Zopflinator

March 8, 2013 3:03 pm | 10 Comments

Last week Google open sourced Zopfli – a new data compression library based on Deflate (and therefore a drop-in replacement for Deflate without requiring any changes to the browser). The post mentioned that the “output generated by Zopfli is typically 3–8% smaller compared to zlib” but Zopfli takes longer to compress files – “2 to 3 orders of magnitude more than zlib at maximum quality”. 2 to 3 orders of magnitude longer! When I read that I was thinking Zopfli might take seconds or perhaps minutes to compress a 500K script.

Also, even after reading the detailed PDF of results it still wasn’t clear to me how Zopfli would perform on typical web content. The PDF mentioned four corpora. One was called “Alexa-top-10k” which is cool – that’s real web stuff. But was it just the HTML for those sites? Or did it also include scripts and stylesheets? And did it go too far and include images and Flash? I clicked on the link in the footnotes to get more info and was amused when it opened a list of URLs from my HTTP Archive project! That was gratifying but didn’t clarify which responses were analyzed from that list of sites.

The Canterbury Corpus was also listed. Seriously?! Isn’t Chaucer too old to be relevant to new compression algorithms? Turns out it’s not based on Canterbury Tales. (Am I the only one who jumped to that conclusion?) Instead, it’s a standard set of various types of files but most of them aren’t representative of content on the Web.

Finally, it mentioned “zlib at maximum quality”. AFAIK most sites run the default compression built into the server, for example mod_deflate for Apache. While it’s possible to change the compression level, I assume most site owners go with the default. (That would be an interesting and easy question to answer.) I had no idea how “zlib at maximum quality” compared to default web server compression.

My thirst for Zopfli information went unquenched. I wanted a better idea of how Zopfli performed on typical web resources in comparison to default server compression settings, and how long it took.
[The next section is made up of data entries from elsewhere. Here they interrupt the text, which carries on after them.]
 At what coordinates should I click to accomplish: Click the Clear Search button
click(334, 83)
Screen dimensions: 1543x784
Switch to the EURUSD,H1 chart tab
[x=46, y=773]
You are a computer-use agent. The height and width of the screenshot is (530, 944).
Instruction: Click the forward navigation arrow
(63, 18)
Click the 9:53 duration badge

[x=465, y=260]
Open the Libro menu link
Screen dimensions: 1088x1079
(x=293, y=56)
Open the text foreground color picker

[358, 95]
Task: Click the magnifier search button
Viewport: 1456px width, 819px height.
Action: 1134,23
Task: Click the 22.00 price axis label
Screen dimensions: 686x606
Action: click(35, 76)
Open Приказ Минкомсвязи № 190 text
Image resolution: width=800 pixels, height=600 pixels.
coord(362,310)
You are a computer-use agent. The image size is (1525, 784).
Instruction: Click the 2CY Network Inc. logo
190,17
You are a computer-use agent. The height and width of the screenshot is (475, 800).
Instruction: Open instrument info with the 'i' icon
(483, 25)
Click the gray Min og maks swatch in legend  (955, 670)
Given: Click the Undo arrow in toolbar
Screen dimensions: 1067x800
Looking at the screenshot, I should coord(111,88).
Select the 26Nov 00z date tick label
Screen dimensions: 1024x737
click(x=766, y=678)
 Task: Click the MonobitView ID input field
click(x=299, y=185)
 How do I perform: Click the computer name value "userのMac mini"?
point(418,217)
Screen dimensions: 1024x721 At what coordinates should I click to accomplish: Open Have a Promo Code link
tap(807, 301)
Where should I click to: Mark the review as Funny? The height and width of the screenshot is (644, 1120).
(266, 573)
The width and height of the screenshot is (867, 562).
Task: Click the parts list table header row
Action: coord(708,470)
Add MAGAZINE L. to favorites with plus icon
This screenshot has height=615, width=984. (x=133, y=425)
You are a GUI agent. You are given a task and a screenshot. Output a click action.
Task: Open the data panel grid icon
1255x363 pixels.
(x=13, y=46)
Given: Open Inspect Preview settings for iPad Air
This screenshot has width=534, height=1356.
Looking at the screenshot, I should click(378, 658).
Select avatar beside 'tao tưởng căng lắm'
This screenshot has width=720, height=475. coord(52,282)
Luckily, before I got off Twitter Ilya pointed to some Zopfli installation instructions from François Beaufort. That’s all I needed to spend the rest of the morning building a tool that I and anyone else can use to see how Zopfli performs:

Zopflinator

It’s easy to use. Just enter the URL to a web resource and submit. Here’s an example for jQuery 1.9.1 served from Google Hosted Libraries.

Notes:

  • The form doesn’t accept URLs for HTML, images, and Flash. I added HTML to that list because Zopfli makes the most sense for static resources due to the longer compression times.
  • By default the results are recorded in my DB and shown lower in the page. It’s anonymous – no IPs, User-Agent strings, etc. are saved – just the URL, content-type, and compression results. But sometimes people want to test URLs for stealth sites – so that’s a good reason to UNcheck the crowdsource checkbox.
  • Four file sizes are shown. (The percentages are based on comparison to the uncompressed file.)
    • Uncompressed file size is the size of the content without any compression.
    • mod_deflate size is based on serving the content through my Apache server using mod_deflate’s default settings.
    • The gzip -9 size is based on running that from the commandline on the uncompressed content.
    • Zopfli results are also based on running the Zopfli install from the commandline.
  • Folks who don’t want to install Zopfli can download the resultant file.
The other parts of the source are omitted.